Because of the need to match compilers it is strongly recommended to specify the CMAKE_Fortran_COMPILER, CMAKE_C_COMPILER, and CMAKE_CXX_COMPILER when building with CMake to enforce this.

Building Projects and Linking to FTorch

Whilst we describe how to link to FTorch using CMake to build a project on our main page, many HPC models do not use CMake and rely on make or more elaborate build systems. To build a project with make or similar you need to include the FTorch's header (.h) and module (.mod) files and link the executable to the Ftorch library (e.g., .so, .dll, .dylib depending on your system) when compiling.

To compile with make use the following compiler flag for any files that use ftorch to include the module and header files:

-I<path/to/FTorch/install/location>/include/ftorch

This is often done by appending to an FCFLAGS compiler flags variable or similar:

FCFLAGS += -I<path/to/FTorch/install/location>/include/ftorch

When compiling the final executable add the following linker flag:

-L<path/to/FTorch/install/location>/lib -lftorch

This is often done by appending to an LDFLAGS linker flags variable or similar:

LDFLAGS += -L<path/to/FTorch/install/location>/lib -lftorch

You may also need to add the location of the dynamic library .so files to your LD_LIBRARY_PATH environment variable unless installing in a default location:

export LD_LIBRARY_PATH = $LD_LIBRARY_PATH:<path/to/FTorch/installation>/lib

Note: Depending on your system and architecture lib may be lib64 or something similar.

Note: On MacOS devices you will need to set DYLD_LIBRARY_PATH rather than LD_LIBRARY_PATH.

Whilst experimenting it may be useful to build FTorch using the CMAKE_BUILD_TYPE=RELEASE CMake flag to allow useful error messages and investigation with debugging tools.

Module systems

Most HPC systems are managed using Environment Modules. To build FTorch it is important you match the environment in which you build FTorch to that of the executable by loading the same modules as when building the main code.

As a minimal requirement you will need to load modules for compilers and CMake. These may be installed by the base OS/environment, but it is recommended to use modules for reproducibility, access to a wider range of versions, and to match the compilers used to build the main code.

Further functionalities may require loading of additional modules such as an MPI installation and CUDA. Some systems may also have pFUnit available as a loadable module to save you needing to build from scratch per the documentation if you plan to run FTorch's test suite.

LibTorch as a module

Once you have a working build of FTorch it is advisable to pin the version of LibTorch and make it a loadable module to improve reproducibility and simplify the build process for subsequent users on the system.

This can be done by the software manager after which you can use

module load libtorch

or similar instead of downloading the binary from the PyTorch website.

Note that the module name on your system may include additional information about the version, compilers used, and a hash code.

FTorch as a module

If there are many users who want to use FTorch on a system it may be worth building and making it loadable as a module itself. The module should be labelled with the compilers it was built with (see the importance of environment matching) and automatically load any subdependencies (e.g. CUDA)
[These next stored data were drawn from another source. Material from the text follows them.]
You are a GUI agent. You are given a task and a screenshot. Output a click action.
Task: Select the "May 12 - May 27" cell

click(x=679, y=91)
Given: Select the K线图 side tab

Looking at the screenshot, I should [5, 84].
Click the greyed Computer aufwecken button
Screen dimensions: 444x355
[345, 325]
For production builds, ensure that FTorch is built using the CMAKE_BUILD_TYPE=Release CMake flag. This will build FTorch with optimization enabled. It is recommended to run FTorch's unit tests after building to verify successful installation.
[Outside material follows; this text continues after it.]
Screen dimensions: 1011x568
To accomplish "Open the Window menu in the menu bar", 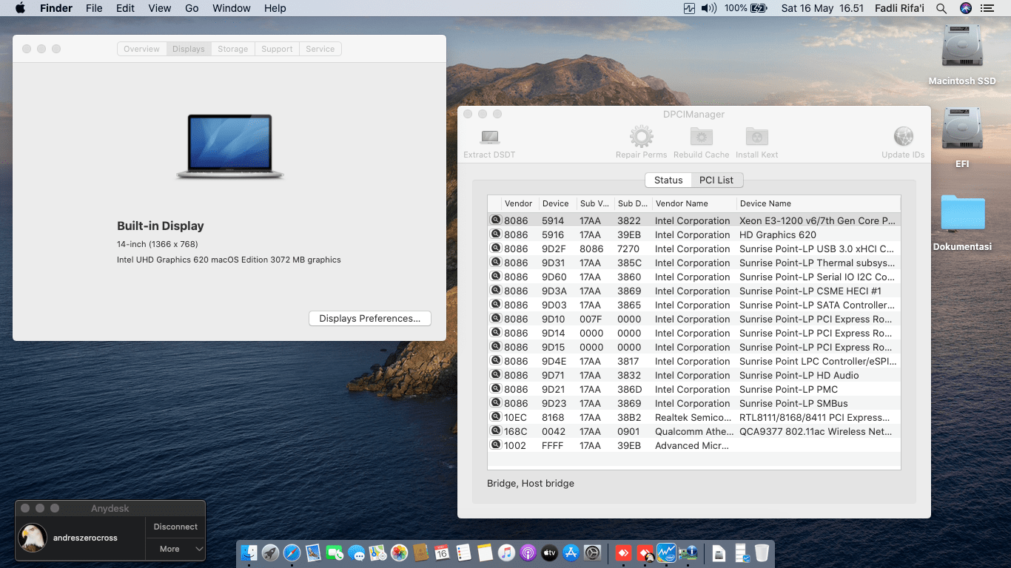I will point(231,8).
Once complete it should be possible to:

module load ftorch

or similar.

This process should also add FTorch to the LD_LIBRARY_PATH and CMAKE_PREFIX_PATH rather than requiring the user to specify them manually as suggested elsewhere in this documentation.

Parallelism

If you are investigating running FTorch on HPC then you are probably interested in improving computational efficiency via parallelism.

MPI

For a worked example of running with MPI, see the associated example.

GPU

For information on running on GPU architectures, see the GPU user guide page and/or the MultiGPU example.